Alexandre Paulikevitch
Wenn Alexandre Paulikevitch aus dem Haus geht, gibt er sich aufreizend weiblich. So sieht es zumindest der Großteil der Männer in den Straßen seiner Heimatstadt Beirut, wo Paulikevitch für seine Lockenpracht, seine Haltung und seine Kleidung ausgiebig beschimpft wird. «Das ist so, seit ich mein Auto verkauft habe, um mein Stück finanzieren zu können. Seitdem muss ich zu Fuß gehen», beschreibt er den Ausgangspunkt zu seinem Solo «Tajwal», für das er die wüsten Beleidigungen selbsternannter Moralhüter von einer Schauspielerin auf Band sprechen ließ.
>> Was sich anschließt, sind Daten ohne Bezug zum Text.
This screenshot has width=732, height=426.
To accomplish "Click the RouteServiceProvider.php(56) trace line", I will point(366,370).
Auch das ist ein Tabubruch: «In den Straßen von Beirut können nur Männer sich erlauben, sich so auszudrücken», erklärt er. Paulikevitch tanzt Baladi, jenen Tanz, der aus westlich-kolonialer Sicht ein «Bauchtanz» ist, in dem sich Frauen zur Schau stellen.
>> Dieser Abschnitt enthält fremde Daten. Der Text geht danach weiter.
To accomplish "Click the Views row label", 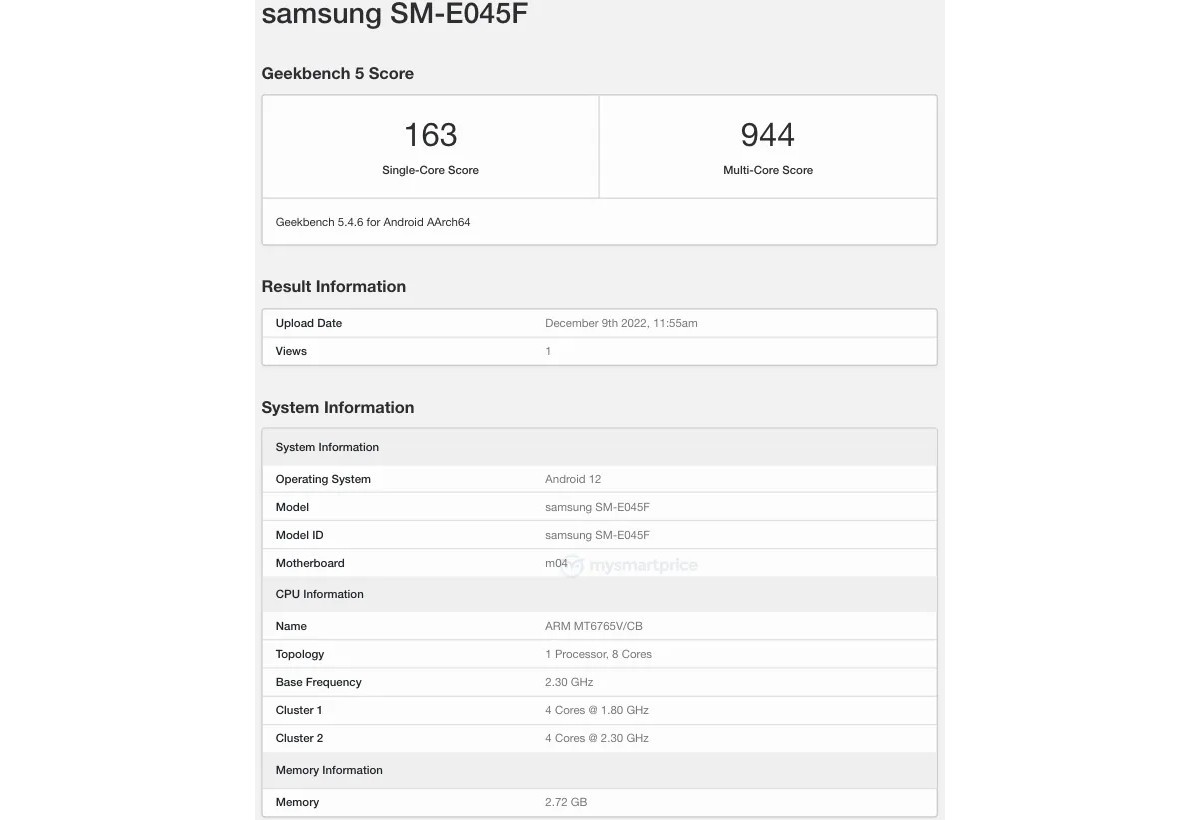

Mit seinem selbstbewussten Auftreten im Straßenbild wie auf der Bühne setzt Paulikevitch ein starkes Zeichen für Offenheit und Toleranz und findet nun auch in Europa mehr und mehr Anerkennung für seine Kunst. Denn er begnügt sich nicht damit, in die Frauenrolle zu schlüpfen. Er dekonstruiert das Vokabular des Baladi und schafft eine plastische, -politische Tanzsprache, in der Bilder von ...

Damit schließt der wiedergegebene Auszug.